Identify each line below that contains the word "question", and copy it out.

Data for processing:
- - -

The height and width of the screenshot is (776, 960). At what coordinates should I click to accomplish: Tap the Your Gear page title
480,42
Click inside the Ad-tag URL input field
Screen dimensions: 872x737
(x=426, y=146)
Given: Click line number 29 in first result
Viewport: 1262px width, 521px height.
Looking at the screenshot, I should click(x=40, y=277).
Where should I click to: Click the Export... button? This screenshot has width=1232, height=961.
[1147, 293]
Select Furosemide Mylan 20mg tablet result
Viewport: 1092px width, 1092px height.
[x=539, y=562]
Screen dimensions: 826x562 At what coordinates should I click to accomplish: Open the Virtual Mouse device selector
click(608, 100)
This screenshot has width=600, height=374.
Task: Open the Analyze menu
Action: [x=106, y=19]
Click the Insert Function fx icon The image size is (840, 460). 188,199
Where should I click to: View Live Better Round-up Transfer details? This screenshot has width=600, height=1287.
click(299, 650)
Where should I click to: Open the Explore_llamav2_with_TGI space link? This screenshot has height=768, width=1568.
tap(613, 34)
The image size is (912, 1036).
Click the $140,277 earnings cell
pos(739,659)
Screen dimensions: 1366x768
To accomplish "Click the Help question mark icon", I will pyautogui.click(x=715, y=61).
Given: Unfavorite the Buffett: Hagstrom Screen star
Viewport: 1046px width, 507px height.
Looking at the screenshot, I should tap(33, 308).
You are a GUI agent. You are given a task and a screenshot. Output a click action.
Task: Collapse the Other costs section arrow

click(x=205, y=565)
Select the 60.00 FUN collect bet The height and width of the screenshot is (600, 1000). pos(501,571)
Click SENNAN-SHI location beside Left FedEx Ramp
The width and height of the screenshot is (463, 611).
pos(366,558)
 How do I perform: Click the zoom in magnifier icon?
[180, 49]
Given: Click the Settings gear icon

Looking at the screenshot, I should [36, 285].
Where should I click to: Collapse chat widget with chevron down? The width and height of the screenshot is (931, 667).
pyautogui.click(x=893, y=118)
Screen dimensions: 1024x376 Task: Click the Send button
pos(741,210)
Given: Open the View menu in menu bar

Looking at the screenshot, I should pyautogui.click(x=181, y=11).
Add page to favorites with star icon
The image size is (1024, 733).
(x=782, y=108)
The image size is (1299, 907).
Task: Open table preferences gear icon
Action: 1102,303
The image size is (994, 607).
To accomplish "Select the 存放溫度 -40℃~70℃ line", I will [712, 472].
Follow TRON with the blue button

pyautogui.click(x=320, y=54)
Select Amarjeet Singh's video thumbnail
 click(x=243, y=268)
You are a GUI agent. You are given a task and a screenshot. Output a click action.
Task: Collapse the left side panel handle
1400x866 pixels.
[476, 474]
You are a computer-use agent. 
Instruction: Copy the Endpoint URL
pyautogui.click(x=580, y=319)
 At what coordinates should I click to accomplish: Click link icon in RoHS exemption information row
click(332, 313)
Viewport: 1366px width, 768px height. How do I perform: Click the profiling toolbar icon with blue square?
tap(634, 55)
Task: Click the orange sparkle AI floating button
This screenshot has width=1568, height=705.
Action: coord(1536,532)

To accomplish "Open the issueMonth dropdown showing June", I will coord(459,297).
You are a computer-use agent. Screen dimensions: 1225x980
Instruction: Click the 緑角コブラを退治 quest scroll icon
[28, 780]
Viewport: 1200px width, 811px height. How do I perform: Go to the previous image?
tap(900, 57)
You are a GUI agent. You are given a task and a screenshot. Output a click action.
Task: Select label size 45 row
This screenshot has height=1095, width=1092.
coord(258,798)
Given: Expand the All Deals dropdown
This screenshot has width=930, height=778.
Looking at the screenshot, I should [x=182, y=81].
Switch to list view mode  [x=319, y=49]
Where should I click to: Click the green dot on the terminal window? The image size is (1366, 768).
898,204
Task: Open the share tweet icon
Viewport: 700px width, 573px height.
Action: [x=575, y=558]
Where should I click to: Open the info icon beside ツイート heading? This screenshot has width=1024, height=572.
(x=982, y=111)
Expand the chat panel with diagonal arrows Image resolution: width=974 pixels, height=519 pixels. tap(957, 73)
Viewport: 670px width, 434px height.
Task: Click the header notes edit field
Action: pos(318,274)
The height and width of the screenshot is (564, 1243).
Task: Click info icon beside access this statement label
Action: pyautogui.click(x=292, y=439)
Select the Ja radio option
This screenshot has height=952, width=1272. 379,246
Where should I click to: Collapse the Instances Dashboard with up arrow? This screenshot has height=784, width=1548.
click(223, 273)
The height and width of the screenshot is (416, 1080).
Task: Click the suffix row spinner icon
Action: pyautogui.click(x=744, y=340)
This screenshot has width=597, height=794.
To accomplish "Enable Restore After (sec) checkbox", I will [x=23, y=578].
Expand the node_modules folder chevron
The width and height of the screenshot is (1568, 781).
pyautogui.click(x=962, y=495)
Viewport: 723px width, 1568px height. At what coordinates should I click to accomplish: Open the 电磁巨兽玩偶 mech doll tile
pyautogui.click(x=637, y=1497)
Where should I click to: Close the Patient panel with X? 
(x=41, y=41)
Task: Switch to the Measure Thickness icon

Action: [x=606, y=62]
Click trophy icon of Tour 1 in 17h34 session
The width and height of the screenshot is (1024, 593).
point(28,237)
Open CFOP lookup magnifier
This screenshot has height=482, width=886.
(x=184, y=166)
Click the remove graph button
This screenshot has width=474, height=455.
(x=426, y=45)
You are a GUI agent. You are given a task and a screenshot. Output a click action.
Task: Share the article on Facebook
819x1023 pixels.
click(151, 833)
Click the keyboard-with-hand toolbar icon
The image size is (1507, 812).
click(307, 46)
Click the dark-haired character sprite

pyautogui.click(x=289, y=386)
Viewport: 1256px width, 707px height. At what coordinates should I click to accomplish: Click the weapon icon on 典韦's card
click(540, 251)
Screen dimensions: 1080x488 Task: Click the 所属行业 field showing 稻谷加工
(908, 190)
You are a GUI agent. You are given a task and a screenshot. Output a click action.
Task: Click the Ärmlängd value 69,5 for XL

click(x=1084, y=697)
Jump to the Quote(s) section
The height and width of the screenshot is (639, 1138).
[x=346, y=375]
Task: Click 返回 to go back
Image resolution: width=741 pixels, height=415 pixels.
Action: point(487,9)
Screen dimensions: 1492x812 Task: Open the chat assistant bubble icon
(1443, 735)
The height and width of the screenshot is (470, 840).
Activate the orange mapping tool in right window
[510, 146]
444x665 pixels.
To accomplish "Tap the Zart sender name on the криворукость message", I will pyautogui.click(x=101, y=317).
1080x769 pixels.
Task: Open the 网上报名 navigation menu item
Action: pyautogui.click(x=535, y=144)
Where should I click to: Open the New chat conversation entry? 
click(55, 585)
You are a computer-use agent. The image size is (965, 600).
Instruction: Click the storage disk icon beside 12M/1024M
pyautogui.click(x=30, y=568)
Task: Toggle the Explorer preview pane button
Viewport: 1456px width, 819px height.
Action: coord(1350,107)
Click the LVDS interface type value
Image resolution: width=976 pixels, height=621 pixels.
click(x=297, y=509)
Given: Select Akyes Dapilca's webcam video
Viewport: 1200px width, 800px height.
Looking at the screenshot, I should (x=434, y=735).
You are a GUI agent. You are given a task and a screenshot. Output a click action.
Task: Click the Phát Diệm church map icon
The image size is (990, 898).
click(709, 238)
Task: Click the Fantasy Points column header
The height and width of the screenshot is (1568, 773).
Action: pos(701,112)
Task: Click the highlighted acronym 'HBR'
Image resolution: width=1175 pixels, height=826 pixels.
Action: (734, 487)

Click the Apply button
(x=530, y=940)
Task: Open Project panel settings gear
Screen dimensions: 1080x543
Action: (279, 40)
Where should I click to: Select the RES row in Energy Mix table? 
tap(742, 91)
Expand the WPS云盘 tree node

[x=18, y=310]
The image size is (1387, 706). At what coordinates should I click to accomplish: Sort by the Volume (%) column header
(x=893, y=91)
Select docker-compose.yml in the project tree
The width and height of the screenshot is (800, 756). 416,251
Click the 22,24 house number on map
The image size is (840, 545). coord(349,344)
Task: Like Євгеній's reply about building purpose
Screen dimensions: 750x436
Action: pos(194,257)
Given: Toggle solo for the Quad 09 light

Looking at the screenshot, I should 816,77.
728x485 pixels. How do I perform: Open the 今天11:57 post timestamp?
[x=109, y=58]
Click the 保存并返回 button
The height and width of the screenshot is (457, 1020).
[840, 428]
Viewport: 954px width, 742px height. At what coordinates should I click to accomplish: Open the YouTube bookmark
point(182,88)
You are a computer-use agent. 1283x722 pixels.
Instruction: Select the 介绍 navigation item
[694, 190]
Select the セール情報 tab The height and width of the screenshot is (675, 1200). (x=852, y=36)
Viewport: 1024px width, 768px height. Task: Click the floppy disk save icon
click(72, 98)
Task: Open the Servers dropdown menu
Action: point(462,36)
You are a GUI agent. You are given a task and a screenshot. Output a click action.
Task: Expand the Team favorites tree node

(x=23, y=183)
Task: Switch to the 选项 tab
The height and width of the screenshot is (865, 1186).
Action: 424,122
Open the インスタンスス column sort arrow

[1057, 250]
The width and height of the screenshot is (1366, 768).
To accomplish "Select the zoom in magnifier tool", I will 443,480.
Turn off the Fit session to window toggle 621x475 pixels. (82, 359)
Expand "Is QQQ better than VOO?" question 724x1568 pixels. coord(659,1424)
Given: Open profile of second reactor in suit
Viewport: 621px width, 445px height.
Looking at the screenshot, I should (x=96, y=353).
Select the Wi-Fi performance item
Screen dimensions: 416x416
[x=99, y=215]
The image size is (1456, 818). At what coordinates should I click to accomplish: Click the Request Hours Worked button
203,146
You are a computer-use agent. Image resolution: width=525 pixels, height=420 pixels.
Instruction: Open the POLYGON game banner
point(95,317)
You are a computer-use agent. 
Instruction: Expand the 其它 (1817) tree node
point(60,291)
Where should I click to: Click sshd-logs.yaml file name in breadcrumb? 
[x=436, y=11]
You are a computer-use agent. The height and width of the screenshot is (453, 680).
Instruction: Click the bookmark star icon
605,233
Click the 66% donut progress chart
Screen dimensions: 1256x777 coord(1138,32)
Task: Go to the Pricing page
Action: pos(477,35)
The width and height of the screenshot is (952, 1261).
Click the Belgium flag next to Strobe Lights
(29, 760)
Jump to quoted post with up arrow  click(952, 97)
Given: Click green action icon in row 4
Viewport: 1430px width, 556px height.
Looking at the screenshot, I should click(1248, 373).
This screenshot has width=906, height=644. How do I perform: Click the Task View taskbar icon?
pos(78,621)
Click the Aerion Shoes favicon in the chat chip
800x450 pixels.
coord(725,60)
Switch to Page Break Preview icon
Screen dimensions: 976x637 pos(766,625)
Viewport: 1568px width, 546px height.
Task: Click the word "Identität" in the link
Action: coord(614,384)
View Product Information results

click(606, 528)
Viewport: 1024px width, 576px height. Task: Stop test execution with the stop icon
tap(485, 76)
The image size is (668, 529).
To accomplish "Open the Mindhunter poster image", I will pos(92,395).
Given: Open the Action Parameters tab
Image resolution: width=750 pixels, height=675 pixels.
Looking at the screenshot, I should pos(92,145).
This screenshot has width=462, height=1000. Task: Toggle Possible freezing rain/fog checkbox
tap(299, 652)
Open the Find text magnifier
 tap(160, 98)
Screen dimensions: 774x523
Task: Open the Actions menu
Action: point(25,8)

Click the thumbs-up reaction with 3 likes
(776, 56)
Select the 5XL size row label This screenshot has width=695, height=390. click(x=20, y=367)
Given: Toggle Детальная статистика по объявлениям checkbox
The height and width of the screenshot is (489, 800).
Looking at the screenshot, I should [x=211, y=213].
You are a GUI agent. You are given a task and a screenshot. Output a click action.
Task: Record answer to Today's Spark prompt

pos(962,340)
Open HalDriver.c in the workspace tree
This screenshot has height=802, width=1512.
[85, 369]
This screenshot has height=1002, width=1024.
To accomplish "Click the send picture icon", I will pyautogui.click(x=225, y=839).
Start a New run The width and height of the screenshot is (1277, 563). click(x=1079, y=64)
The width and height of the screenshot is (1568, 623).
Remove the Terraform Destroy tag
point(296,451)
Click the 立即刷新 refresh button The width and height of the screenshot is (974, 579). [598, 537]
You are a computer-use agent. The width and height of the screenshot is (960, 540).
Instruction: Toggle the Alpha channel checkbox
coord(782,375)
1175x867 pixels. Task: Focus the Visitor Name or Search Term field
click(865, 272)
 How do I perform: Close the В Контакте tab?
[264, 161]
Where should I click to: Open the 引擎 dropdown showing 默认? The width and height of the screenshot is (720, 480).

- - -

Solution:
To accomplish "Click the Help question mark icon", I will pyautogui.click(x=715, y=61).
Expand "Is QQQ better than VOO?" question 724x1568 pixels. coord(659,1424)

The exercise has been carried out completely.